Russian scientists have identified the 14 mostprobable points of landing. Each of the landing sites measures 30 × 60 km. Future lunar bases are at the experimental stage, in particular, the first successful tests of self-reclosing of spacecraft in the event of meteorite hitting have already been carried out.

In the future, Russia is going to apply at the polesLunar cryogenic (low-temperature) drilling for delivery to the Earth of soil interspersed with volatile organic substances. This method will allow organic compounds that are frozen on the regolith not to evaporate.

Buzz Aldrin on the Moon, July 1969 (NASA photo)
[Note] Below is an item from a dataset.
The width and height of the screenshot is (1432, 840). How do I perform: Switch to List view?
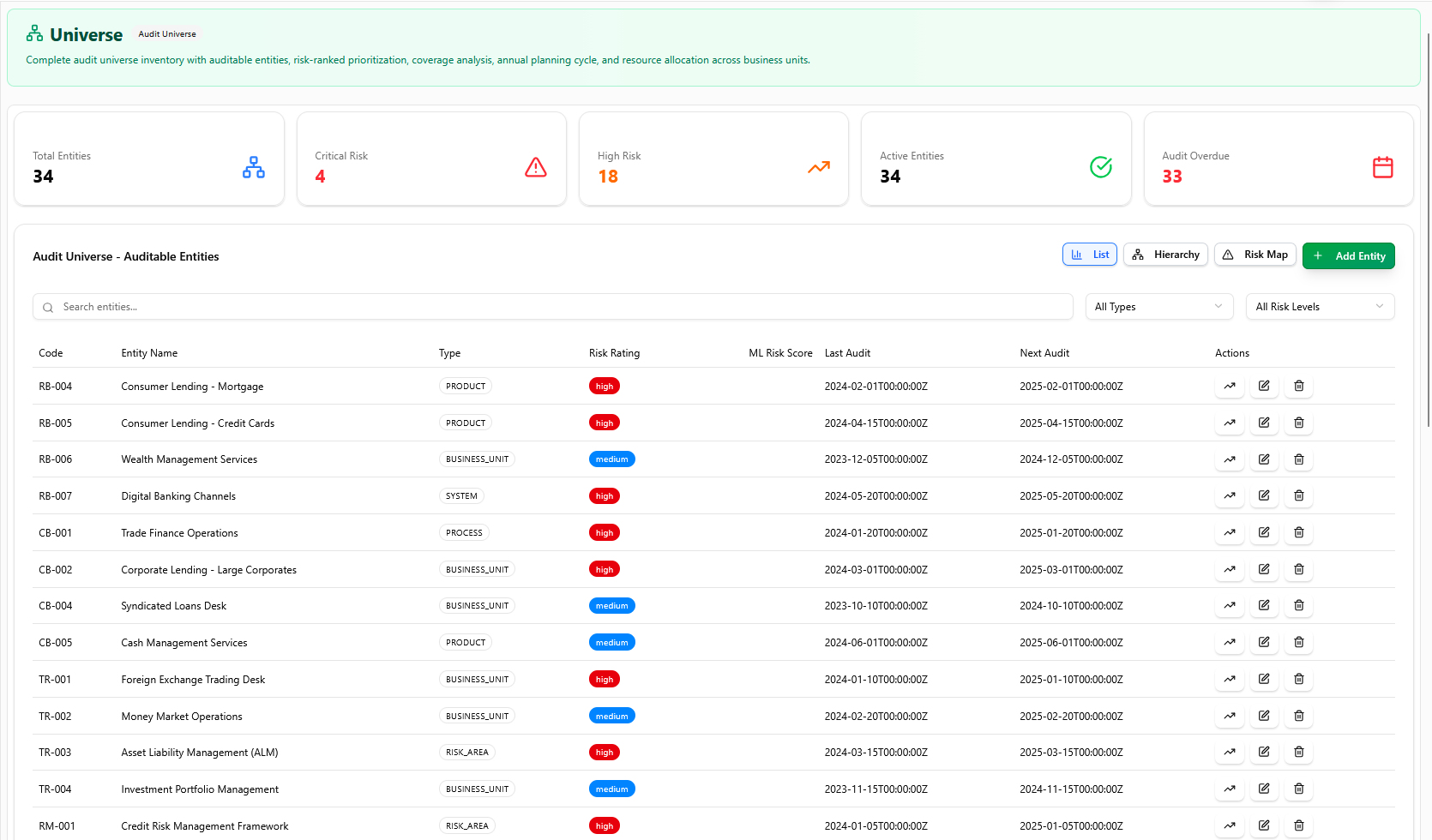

In 2024, American astronauts will make theirfirst steps towards the Moon's South Pole: an area of ​​extreme light, extreme darkness and frozen water that can serve as a breeding ground for NASA's lunar base Artemis.

Scientists and engineers help NASA determine the exactthe location of the Artemis base camp concept. Among the many factors that a space agency must consider when choosing a particular location, there are two key features.

First, the site must be underconstant sunlight to power the base; and moderate sudden changes in temperature. Second, it should provide easy access to darkened areas where ice water can be.

However, newer discoveries may make this work difficult: astronauts may need more protection while exploring the moon. In addition, the ship must be ready to meet the dust of the moon.